5 Principles the New House Budget Committee Chairman Should Follow in the 2019 Budget

COMMENTARY Budget and Spending

5 Principles the New House Budget Committee Chairman Should Follow in the 2019 Budget

Feb 5, 2018 3 min read
COMMENTARY BY
Justin Bogie

Former Senior Policy Analyst in Fiscal Affairs

Justin Bogie was a senior policy analyst in fiscal affairs at The Heritage Foundation.
With fiscal 2018 appropriations yet to be finalized, Rep. Steve Womack finds himself in an uncertain position. Tom Williams/CQ Roll Call/Newscom

Key Takeaways

Taxpayers expect and deserve a transparent budget process to take place every year.

Womack should build on last year’s budget and recommend even greater savings in 2019.

Congress has less than two and a half months left to meet its statutory budget deadline for fiscal 2019. So Womack must work immediately at crafting his proposal.

Rep. Steve Womack of Arkansas was chosen last month to replace a fellow Republican, Rep. Diane Black of Tennessee, as chairman of the House Budget Committee. With fiscal 2018 appropriations yet to be finalized, Womack finds himself in an uncertain position.

If a deal is reached to raise the Budget Control Act caps for 2019, some of his fellow Republicans might not want to do a budget. That would be a failure. While nonbinding, the budget resolution sets out important policy initiatives and paves the way for reconciliation, a powerful tool to making meaningful reform a reality.

Here are five principles that Womack should follow in his fiscal 2019 budget:

1. Release a fiscal 2019 budget resolution: Roll Call, a Capitol Hill newspaper, reports that Womack is considering skipping out on producing a budget resolution this year.

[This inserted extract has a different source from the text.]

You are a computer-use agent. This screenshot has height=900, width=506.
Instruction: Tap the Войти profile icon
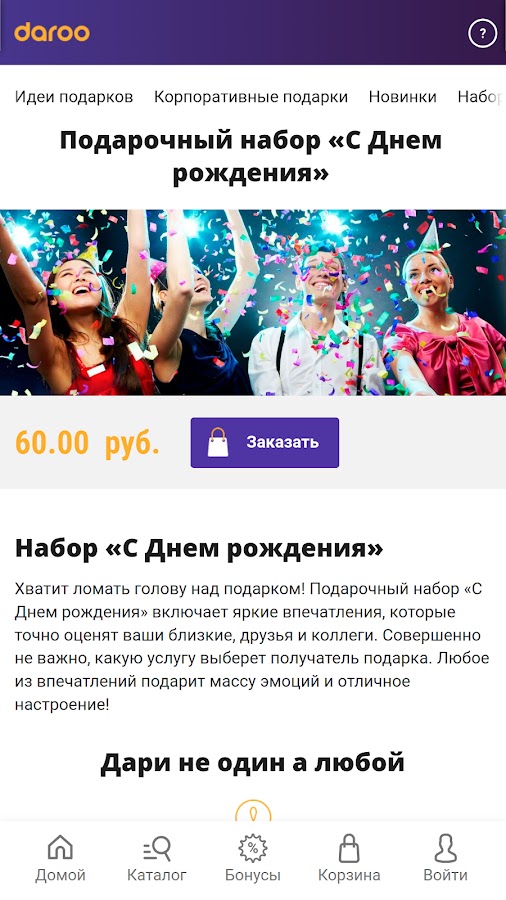(x=446, y=848)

After Rep. Paul Ryan, R-Wis., became budget chairman in 2011, the committee released a budget resolution every year. The budget and appropriations process is one of the fundamental duties charged to Congress by the Constitution and mandated by the 1974 budget act.

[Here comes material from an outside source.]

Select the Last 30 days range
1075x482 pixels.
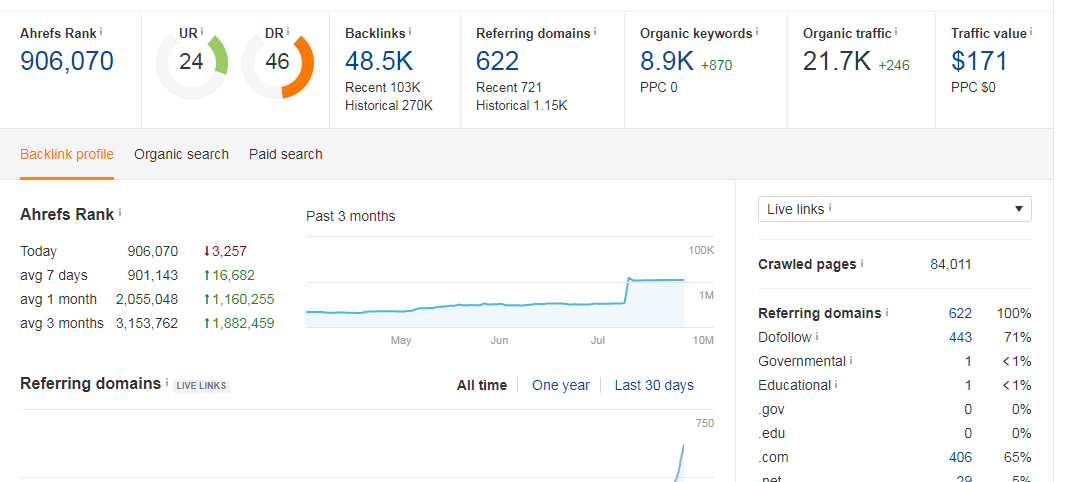click(x=653, y=385)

Taxpayers expect and deserve a transparent budget process to take place every year. If the House fails to produce a budget this year, it will only deepen the dysfunction that currently rules federal spending.

2. Balance in 10 years: The federal debt is currently more than $20.6 trillion and projected to rise by at least another $10 trillion in the coming decade. Now more than ever, Congress must pass a budget that balances in 10 years.

 Doing so will require bold reforms, however, and abandoning that goal will lead to more spending and hasten the path toward impending fiscal disaster.

3. Implement mandatory reforms through reconciliation: Reconciliation is perhaps the most powerful legislative tool available to Congress. It allows legislation to pass the Senate by a simple majority vote, instead of the 3/5 vote threshold. Late last year, it was used to pass the most meaningful tax reform package in decades. However, reconciliation cannot proceed without a budget resolution.

Mandatory spending programs are the biggest drivers of the federal debt. The fiscal 2018 House budget called for more than $200 billion in mandatory savings through reconciliation (which were ultimately removed by the Senate).

Womack should build on last year’s budget and recommend even greater savings in 2019. That would go a long way toward balancing the budget and putting it on a sustainable long-term path. Why would Congress squander an opportunity to use this powerful tool?

4. Balance without budget gimmicks and unspecified savings: Far too often, budgets and other legislation that come before Congress rely on gimmicks to balance or “pay for” the associated costs. These gimmicks create a false picture of the true impact of legislation, and in reality help feed Congress’ spending addiction.

In addition to gimmicks, past budgets have included hundreds of billions of dollars in savings from “allowances.” While there are some cross-cutting proposals that don’t fit into a particular agency or program, far too often these allowances are a plug for unspecified savings used to balance the budget.

Putting forth concrete policy proposals will make real reform more likely than phony savings created to hit a numbers target.

5. Include reforms to fix the broken budget process: Currently, the federal government is operating under its fourth continuing resolution of 2018, with another looming in the coming days. Clearly, the budget process is broken.

There are any number of reforms that Womack should propose to start repairing and creating a more effective and accountable budget process. Among these reforms: a spending cap limiting the federal budget, enforced by sequestration; a balanced budget amendment; the elimination of unauthorized appropriations; and revising budget scorekeeping rules to more accurately account for interest and other costs.

Congress has less than two and a half months left to meet its statutory budget deadline for fiscal 2019. That means Womack must get to work immediately at crafting his proposal.

The budget is more than just a policy vision. It provides a powerful opportunity to push forward meaningful legislative reforms. Not producing a budget would be disastrous.

The American people deserve a functioning budget process, and Congress cannot waste any more time in implementing reforms.